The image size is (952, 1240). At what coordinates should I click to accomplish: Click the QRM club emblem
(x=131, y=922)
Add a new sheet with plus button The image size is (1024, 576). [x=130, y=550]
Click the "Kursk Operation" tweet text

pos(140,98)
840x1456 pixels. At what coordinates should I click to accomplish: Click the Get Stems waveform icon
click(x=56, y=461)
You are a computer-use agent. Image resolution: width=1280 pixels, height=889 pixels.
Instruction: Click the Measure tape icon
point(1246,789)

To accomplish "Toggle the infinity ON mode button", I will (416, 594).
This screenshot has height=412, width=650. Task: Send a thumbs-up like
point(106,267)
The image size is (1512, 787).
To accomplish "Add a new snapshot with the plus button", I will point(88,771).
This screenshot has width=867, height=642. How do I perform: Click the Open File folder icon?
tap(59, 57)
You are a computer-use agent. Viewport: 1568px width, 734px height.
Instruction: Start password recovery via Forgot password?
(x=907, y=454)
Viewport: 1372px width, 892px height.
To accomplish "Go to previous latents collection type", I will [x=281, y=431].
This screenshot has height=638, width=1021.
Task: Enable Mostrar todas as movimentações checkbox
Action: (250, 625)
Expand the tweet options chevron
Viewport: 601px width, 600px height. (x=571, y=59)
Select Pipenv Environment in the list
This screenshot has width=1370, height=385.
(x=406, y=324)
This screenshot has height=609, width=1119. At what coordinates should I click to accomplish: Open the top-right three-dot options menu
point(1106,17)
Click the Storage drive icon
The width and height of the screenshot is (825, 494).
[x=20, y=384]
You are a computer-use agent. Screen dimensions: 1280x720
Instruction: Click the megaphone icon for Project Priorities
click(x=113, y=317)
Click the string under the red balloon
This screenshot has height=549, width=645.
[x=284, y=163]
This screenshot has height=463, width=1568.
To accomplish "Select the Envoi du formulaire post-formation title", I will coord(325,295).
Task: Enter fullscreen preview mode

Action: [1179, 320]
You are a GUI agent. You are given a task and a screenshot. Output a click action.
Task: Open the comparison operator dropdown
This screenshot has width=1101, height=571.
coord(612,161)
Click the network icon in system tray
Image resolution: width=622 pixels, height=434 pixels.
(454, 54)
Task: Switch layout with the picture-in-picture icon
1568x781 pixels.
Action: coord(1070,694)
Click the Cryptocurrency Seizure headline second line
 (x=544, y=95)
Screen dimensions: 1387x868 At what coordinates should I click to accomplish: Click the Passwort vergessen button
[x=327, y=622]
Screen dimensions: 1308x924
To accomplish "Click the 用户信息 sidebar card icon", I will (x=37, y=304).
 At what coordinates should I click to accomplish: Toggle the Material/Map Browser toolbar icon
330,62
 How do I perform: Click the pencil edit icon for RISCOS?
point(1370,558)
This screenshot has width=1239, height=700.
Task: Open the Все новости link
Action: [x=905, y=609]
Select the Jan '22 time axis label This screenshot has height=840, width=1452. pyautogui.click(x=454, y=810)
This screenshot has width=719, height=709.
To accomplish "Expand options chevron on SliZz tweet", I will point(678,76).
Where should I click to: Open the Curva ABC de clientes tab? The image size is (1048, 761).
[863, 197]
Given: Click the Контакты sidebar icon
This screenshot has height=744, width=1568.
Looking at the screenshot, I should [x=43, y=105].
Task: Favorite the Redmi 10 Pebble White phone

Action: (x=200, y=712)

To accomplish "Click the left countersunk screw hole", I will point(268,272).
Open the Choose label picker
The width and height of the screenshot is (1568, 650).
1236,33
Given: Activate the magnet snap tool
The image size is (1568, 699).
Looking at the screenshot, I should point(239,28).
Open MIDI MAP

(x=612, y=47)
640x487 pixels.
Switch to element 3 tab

□ □ □ □ □

Description of the task = Go through the entries above and tally each line that has the word "Switch"; reply with the tally and nothing else.

Response area = 2